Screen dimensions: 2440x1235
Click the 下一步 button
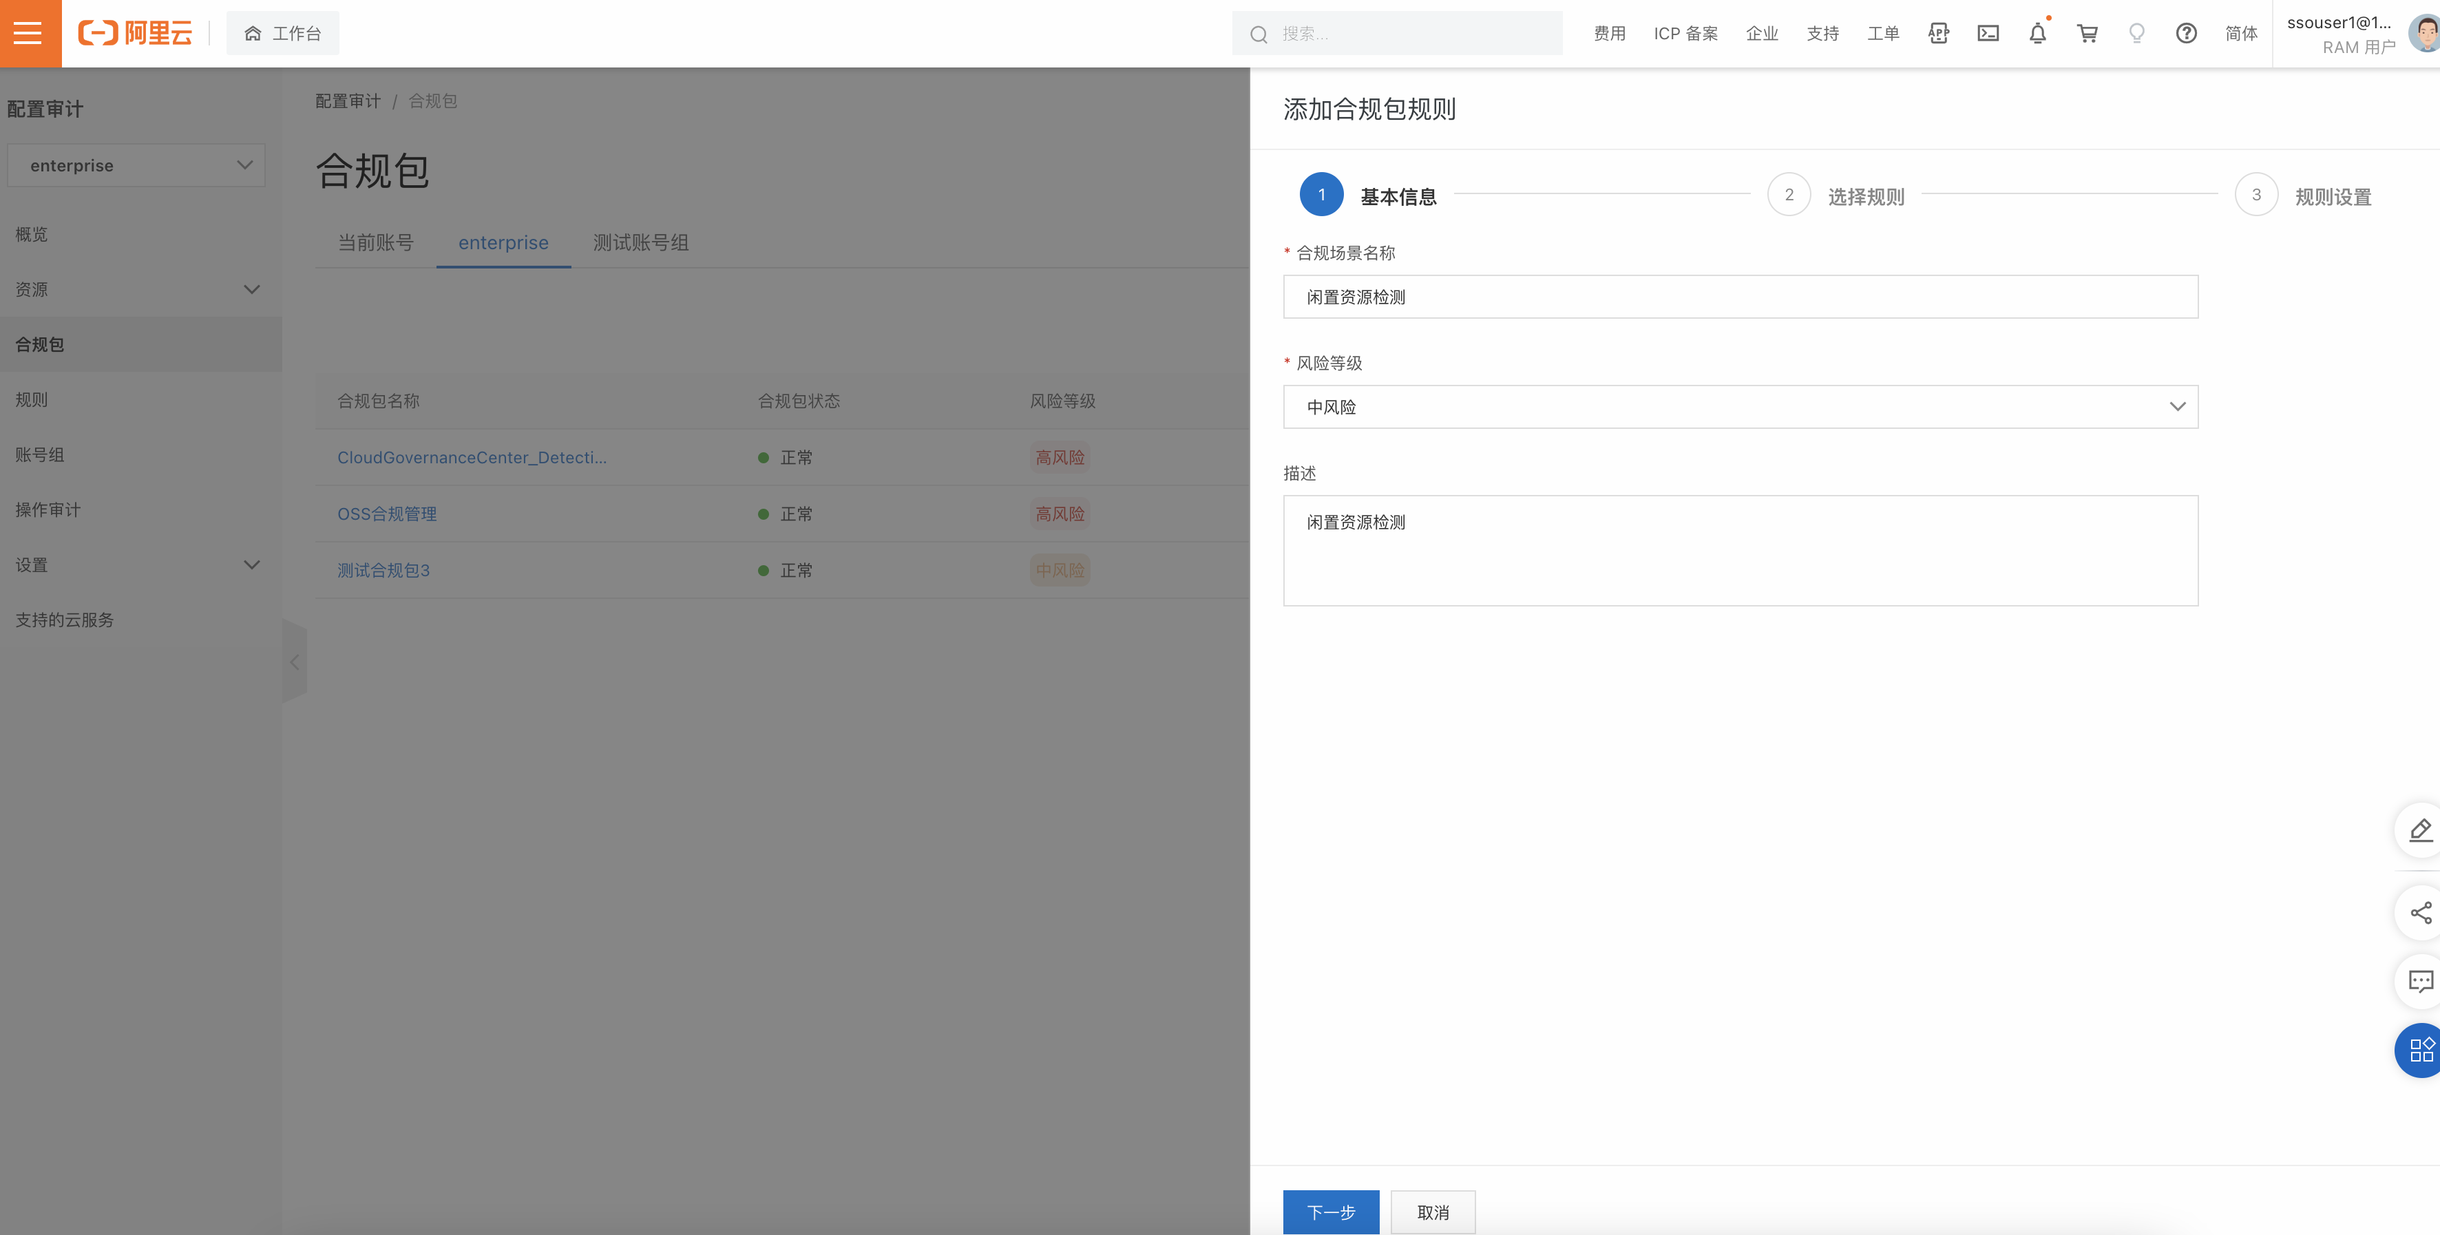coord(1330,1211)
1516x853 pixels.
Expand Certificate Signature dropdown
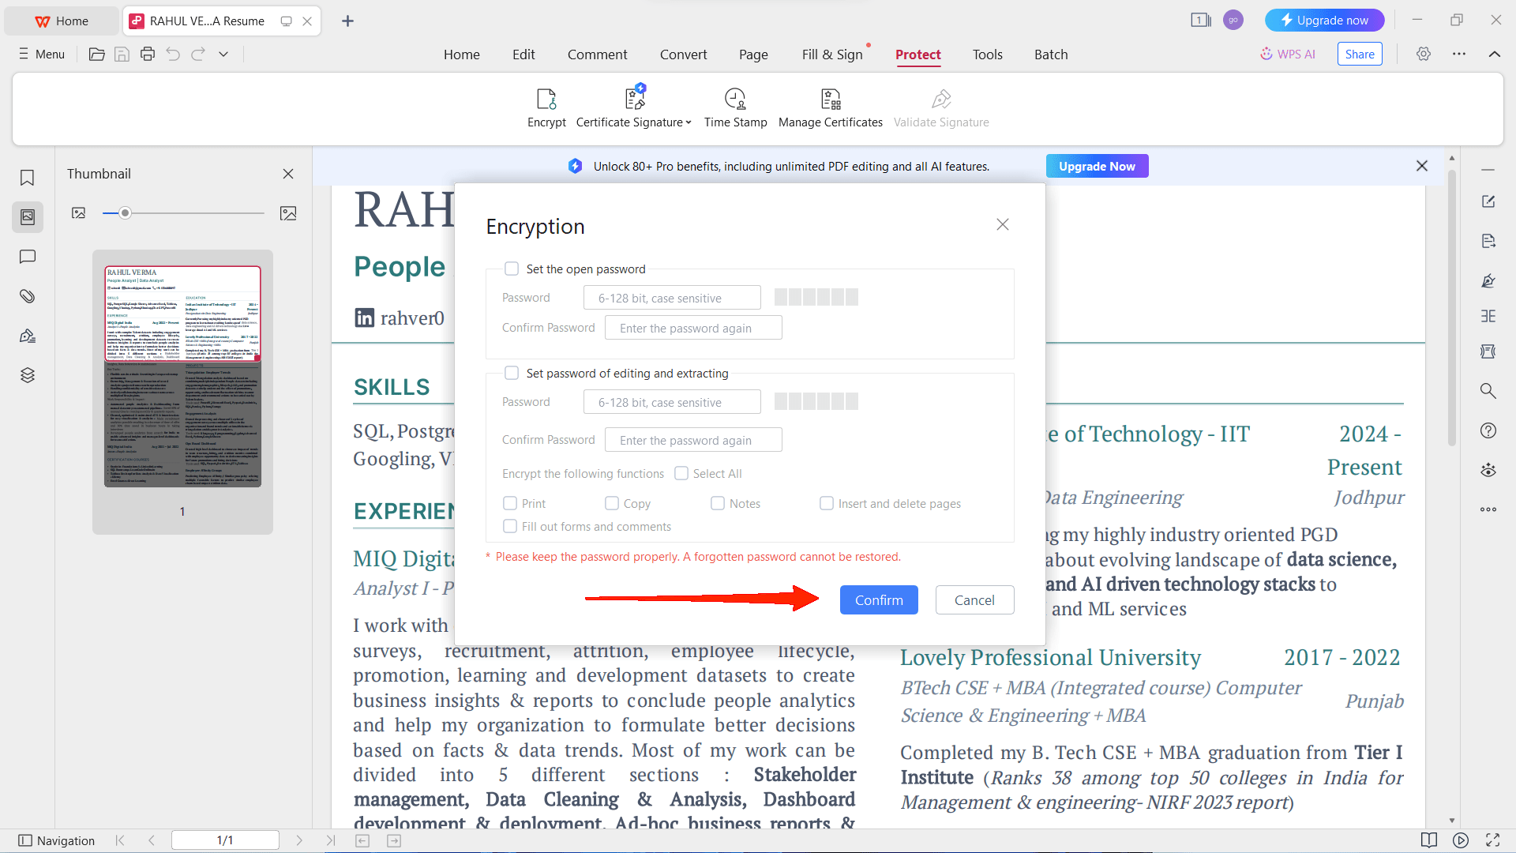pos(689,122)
------------
**EXERCISE:**
The expected output is each record, copied exactly, and nothing in place of the pictures.

**ANSWER TO THE PROBLEM:**
Screen dimensions: 2440x1235
Click the 下一步 button
coord(1330,1211)
1516x853 pixels.
Expand Certificate Signature dropdown
pos(689,122)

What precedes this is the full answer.